> **EXERCISE**: Quote each line of the data below word for word, leaving out the pictures.

> **MATERIAL FOR THE TASK**:
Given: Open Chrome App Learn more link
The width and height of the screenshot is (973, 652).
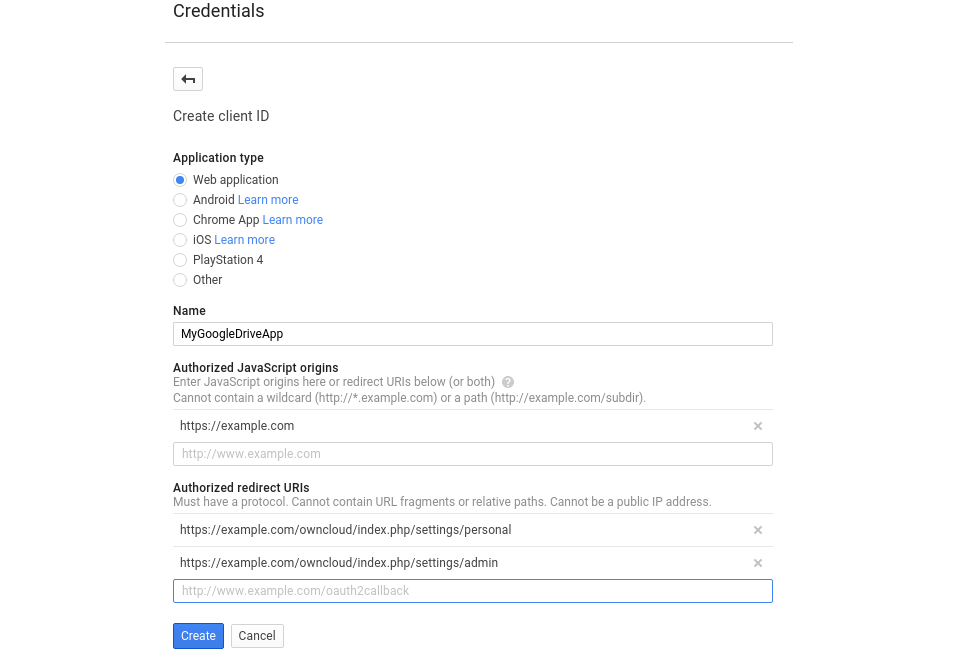Looking at the screenshot, I should click(x=292, y=220).
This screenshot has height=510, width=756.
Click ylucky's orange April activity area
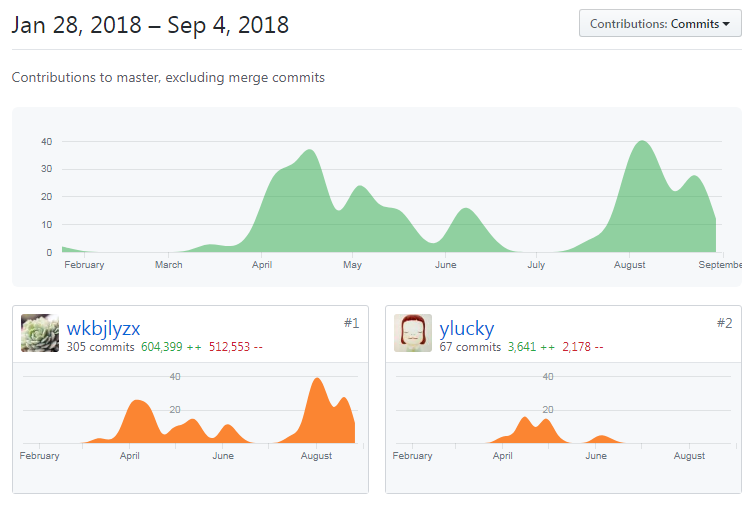coord(534,429)
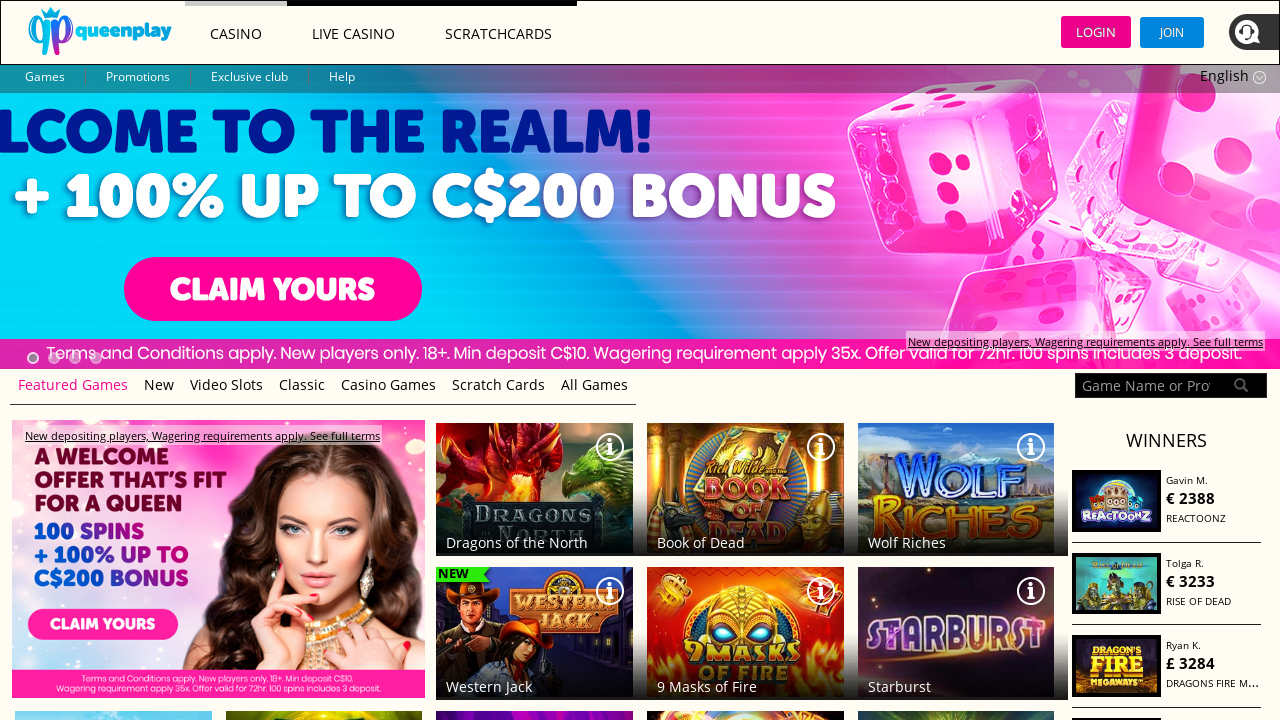
Task: Open info icon on Dragons of the North
Action: [610, 447]
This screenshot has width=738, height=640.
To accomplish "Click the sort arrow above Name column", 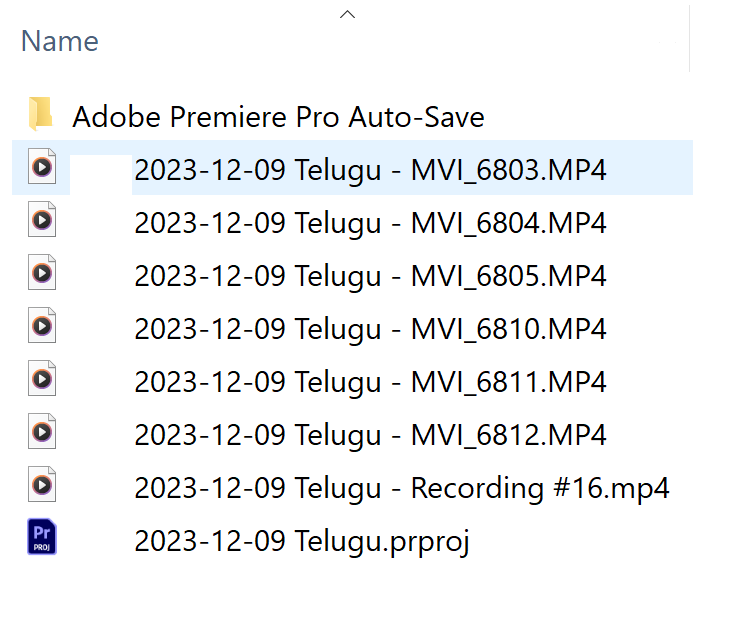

> **TASK SOLUTION**:
Given: Open Chrome App Learn more link
The width and height of the screenshot is (973, 652).
Looking at the screenshot, I should click(x=292, y=220).
This screenshot has height=510, width=756.
Click ylucky's orange April activity area
coord(534,429)
Task: Open info icon on Dragons of the North
Action: [610, 447]
This screenshot has width=738, height=640.
To accomplish "Click the sort arrow above Name column", 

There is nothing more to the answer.